## Explore the material
a. In the passage on customer journey maps, what share of buyers does Oracle's Customer Experience Impact Report say are willing to pay more for a better experience with a brand?
b. Continue the passage on customer journey maps, picking up after its final sentence.

Why are Customer Journey Maps important?

As I pointed out earlier, customers expect world-class experiences from every organization they interact with, no matter how large or small. According to Oracle’s Customer Experience Impact Report, 86% of buyers are willing to pay more for a better experience with a brand. They expect a seamless purchase experience and if they don’t find it with your organization, they will quickly go find it somewhere else. The internet has limitless options for today’s consumers, so the best way to win is to provide a flawless experience.

Additionally, we live in an interconnected world, and a bad customer experience often doesn’t stop as soon as the person hits “cancel order.” Many customers will take to social media and review sites to broadcast about the experience, which could negatively impact future sales with other potential customers. According to Temkin, 30% of consumers tell the company after a bad experience. But 50% of those consumers tell their friends, and 15% of those consumers provide feedback online. It’s easy to see how a single bad customer experience doesn’t just impact one customer.

A customer journey map can also reduce the number of assumptions that your organization is likely making about your customers. It’s natural for certain biases to exist when it comes to how your audience interacts with your organization. It’s important to look at the data instead of trusting the beliefs or views of internal teams.

Why does IT need to play a role?

Perhaps a decade ago, it was unlikely that IT would have been a part of these customer journey mapping experiences. But today, IT has to be a part of the exercise because technology is a key component in delivering a seamless customer experience.

## Material shown
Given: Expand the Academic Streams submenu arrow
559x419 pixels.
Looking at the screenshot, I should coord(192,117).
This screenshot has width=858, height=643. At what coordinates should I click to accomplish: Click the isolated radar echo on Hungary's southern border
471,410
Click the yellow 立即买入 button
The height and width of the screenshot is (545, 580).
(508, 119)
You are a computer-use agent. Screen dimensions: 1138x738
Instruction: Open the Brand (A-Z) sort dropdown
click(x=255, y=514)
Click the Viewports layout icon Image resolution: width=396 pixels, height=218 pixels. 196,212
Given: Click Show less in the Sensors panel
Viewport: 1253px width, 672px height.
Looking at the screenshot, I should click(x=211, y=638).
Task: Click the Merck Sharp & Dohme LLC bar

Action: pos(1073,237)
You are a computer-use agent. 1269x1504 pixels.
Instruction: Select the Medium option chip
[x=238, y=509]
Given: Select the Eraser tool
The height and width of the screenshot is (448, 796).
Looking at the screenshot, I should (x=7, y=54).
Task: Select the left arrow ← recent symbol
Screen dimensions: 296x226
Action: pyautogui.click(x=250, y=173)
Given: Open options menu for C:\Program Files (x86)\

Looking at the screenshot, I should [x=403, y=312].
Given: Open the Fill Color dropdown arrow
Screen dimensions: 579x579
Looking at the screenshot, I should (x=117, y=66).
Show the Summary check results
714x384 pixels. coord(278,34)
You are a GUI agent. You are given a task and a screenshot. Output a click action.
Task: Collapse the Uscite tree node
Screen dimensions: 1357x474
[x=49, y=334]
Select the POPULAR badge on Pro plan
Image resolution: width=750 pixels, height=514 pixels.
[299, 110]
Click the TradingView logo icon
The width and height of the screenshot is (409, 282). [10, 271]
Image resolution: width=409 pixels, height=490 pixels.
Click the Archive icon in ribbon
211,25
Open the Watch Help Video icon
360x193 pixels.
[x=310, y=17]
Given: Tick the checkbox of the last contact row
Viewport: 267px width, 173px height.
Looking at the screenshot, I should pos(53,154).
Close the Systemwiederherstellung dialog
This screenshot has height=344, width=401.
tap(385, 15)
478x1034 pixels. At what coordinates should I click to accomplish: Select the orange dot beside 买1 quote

## Expected outputs
a. 86% of buyers.

b.
For example, one of the leading trends in customer experience is personalization. 80% of consumers are more likely to purchase from brands that offer a personalized experience. To create a personalized experience, like offering relevant product suggestions or targeted ads, requires the use of technology to track and store data about a consumer’s behavior. Even though this may sound like a marketing task, it will be IT that will be implementing the technology and managing the data. Therefore, IT must understand why this technology is necessary and have a role in how it should be implemented and leveraged.

What Should IT Do to Be Involved?

Creating a customer journey map is a collaborative project. The best first step any CIO can take to be a part of this project is to break down any silos or any competing goals that may exist with other departments. No single department can “own” the customer journey map. Either everyone is on board and in consensus or you have a flawed map.

The actual creation of the map requires both quantitative and qualitative data. Since CIOs and IT rarely directly interacts with consumers, they won’t have much qualitative data. However, they will have quantitative data found within the systems of engagement and systems of record. The CIO should deliver whatever data they may have about the customer experience, whether that is customer analytics or website data.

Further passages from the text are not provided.